▶ _SUPPLIED DATA_:
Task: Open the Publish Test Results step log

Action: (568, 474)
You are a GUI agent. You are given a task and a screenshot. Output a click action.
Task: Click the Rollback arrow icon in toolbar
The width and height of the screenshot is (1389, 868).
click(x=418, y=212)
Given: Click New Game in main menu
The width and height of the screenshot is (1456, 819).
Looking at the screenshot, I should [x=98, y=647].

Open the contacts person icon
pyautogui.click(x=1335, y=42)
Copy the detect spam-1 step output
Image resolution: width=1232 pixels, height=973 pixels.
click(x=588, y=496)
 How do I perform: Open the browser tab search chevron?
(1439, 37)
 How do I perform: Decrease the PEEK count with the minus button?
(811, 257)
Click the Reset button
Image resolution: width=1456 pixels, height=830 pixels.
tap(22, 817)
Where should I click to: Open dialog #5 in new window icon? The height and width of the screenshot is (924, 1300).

▶ _PROBLEM STATEMENT_: Nothing is to be left out. Repeat the whole listing exactly.

▶ _EXERCISE RESPONSE_:
Task: Open the Publish Test Results step log

Action: (568, 474)
You are a GUI agent. You are given a task and a screenshot. Output a click action.
Task: Click the Rollback arrow icon in toolbar
The width and height of the screenshot is (1389, 868).
click(x=418, y=212)
Given: Click New Game in main menu
The width and height of the screenshot is (1456, 819).
Looking at the screenshot, I should [x=98, y=647].

Open the contacts person icon
pyautogui.click(x=1335, y=42)
Copy the detect spam-1 step output
Image resolution: width=1232 pixels, height=973 pixels.
click(x=588, y=496)
 How do I perform: Open the browser tab search chevron?
(1439, 37)
 How do I perform: Decrease the PEEK count with the minus button?
(811, 257)
Click the Reset button
Image resolution: width=1456 pixels, height=830 pixels.
tap(22, 817)
Where should I click to: Open dialog #5 in new window icon? The height and width of the screenshot is (924, 1300).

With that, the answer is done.